Através da anexação gradual da terra e da construção de assentamentos judaicos ilegais na Cisjordânia ocupada, a liderança israelense, desde 1967, trabalhou sistemicamente para tornar a solução de dois estados praticamente impossível. Eles usaram as negociações de paz com os palestinos para paralisar e ganhar mais tempo para transformar a Cisjordânia em uma parte integral e inseparável de Israel. Fizeram isso, sem considerar que os palestinos superam em número os judeus israelenses. Agora temos um país com leis diferentes para pessoas diferentes, estradas diferentes, cidades diferentes. Tornou-se a personificação perfeita do estado do Apartheid. Para esfregar mais sal na ferida, o parlamento israelense endossou a “Lei Básica”, que define Israel como um estado para os judeus.

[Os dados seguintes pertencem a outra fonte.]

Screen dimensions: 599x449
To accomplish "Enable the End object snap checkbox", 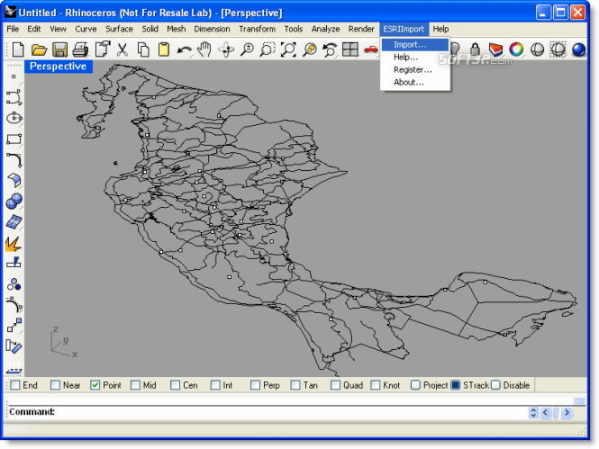I will tap(15, 385).
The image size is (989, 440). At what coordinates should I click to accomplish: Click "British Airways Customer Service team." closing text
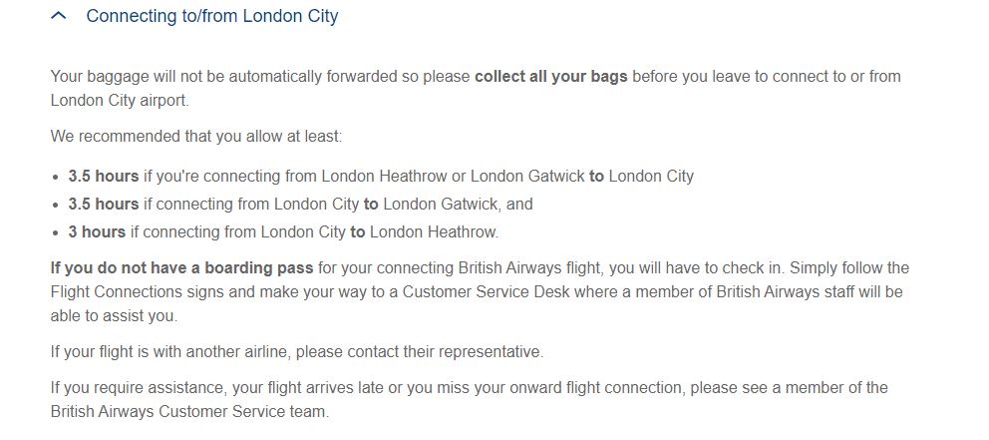pos(189,412)
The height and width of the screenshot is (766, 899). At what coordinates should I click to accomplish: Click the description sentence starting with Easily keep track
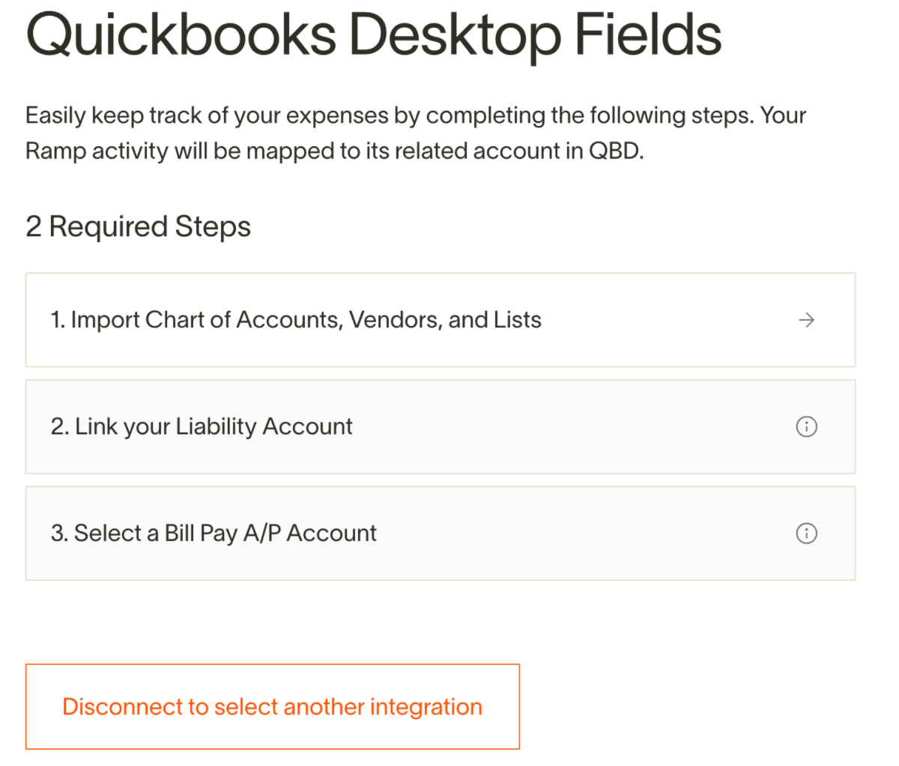tap(390, 115)
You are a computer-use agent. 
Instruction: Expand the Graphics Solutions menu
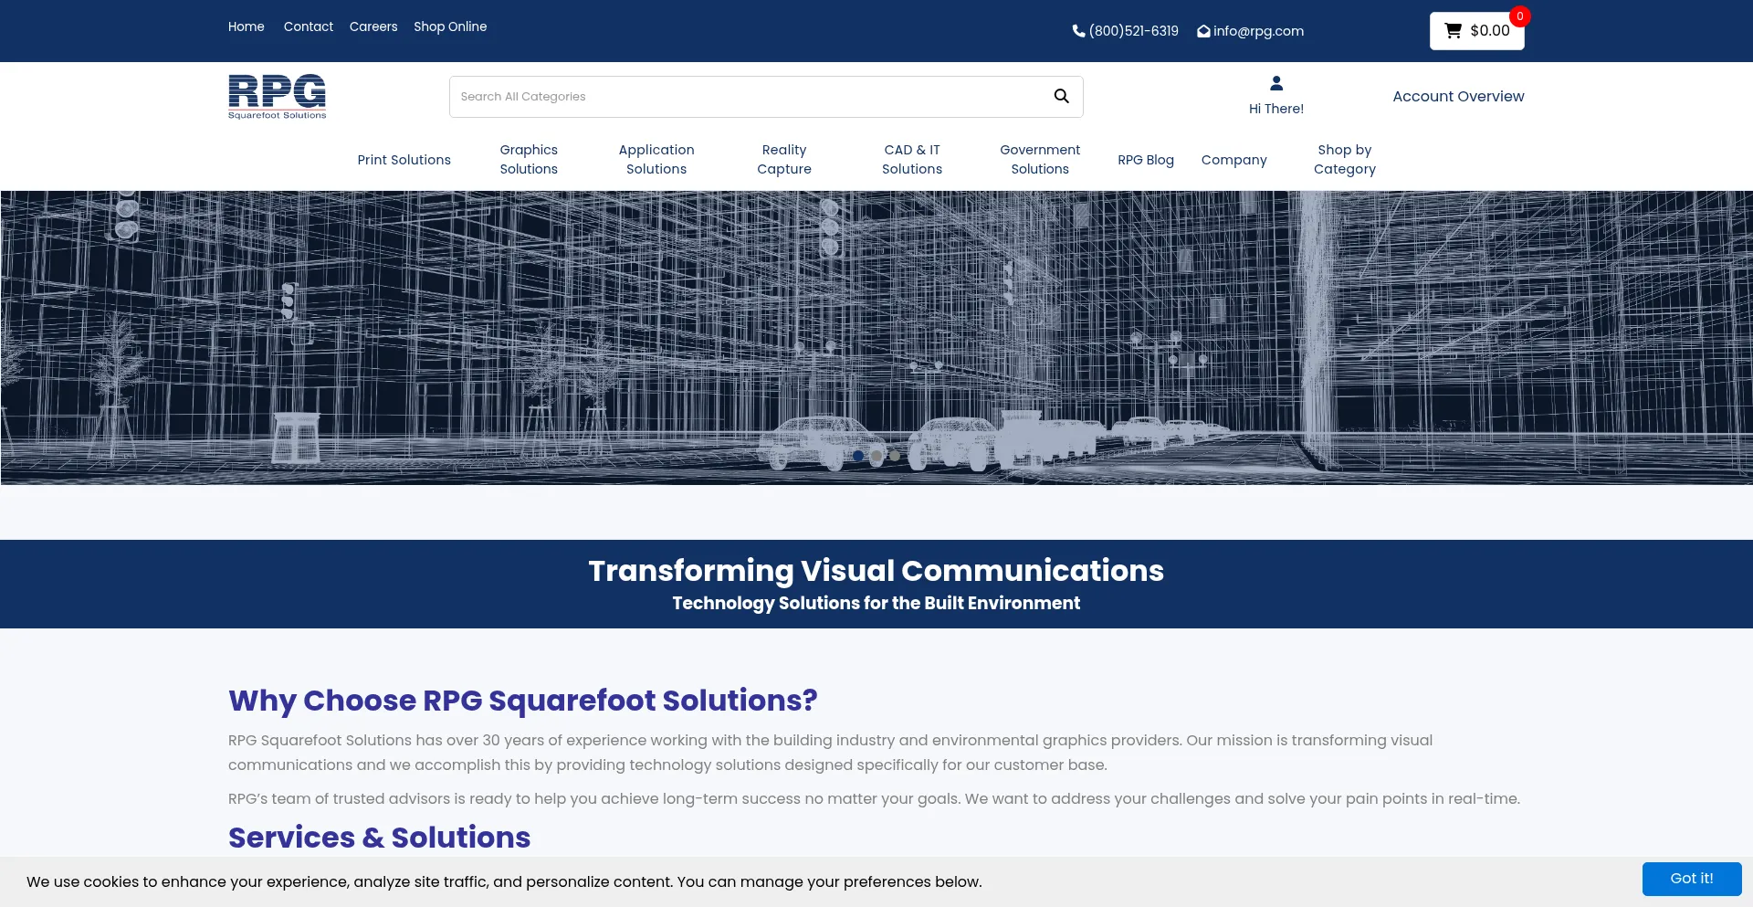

O BDS e seu movimento de boicote representam um pesadelo para Israel. Os israelenses podem ver as muitas semelhanças entre seu estado e o Estado sul-africano do apartheid , que sucumbiu à sua ferida sob os golpes do movimento BDS, e temem um fim semelhante. Eles lançaram uma guerra global contra o movimento de boicote. No entanto, é muito difícil desacreditar um movimento pacífico unido por muitos intelectuais, incluindo judeus, especialmente quando você não tem um histórico. Um relatório após o outro condena Israel por usar força injustificada contra manifestantes pacíficos, e a narrativa israelense sobre ser alvo de terroristas por ser a única democracia na região não convence mais.

Israel é como um castelo feito de vidro. Conseguiu obter a mais avançada tecnologia militar, o apoio da única superpotência do planeta e instalar líderes vizinhos pró-Israel, mas sofre de muitas doenças crônicas que podem, de repente, tripudiar de sua ilusão.

As opiniões expressas neste artigo são de responsabilidade do autor e não refletem necessariamente a política editorial do Middle East Monitor.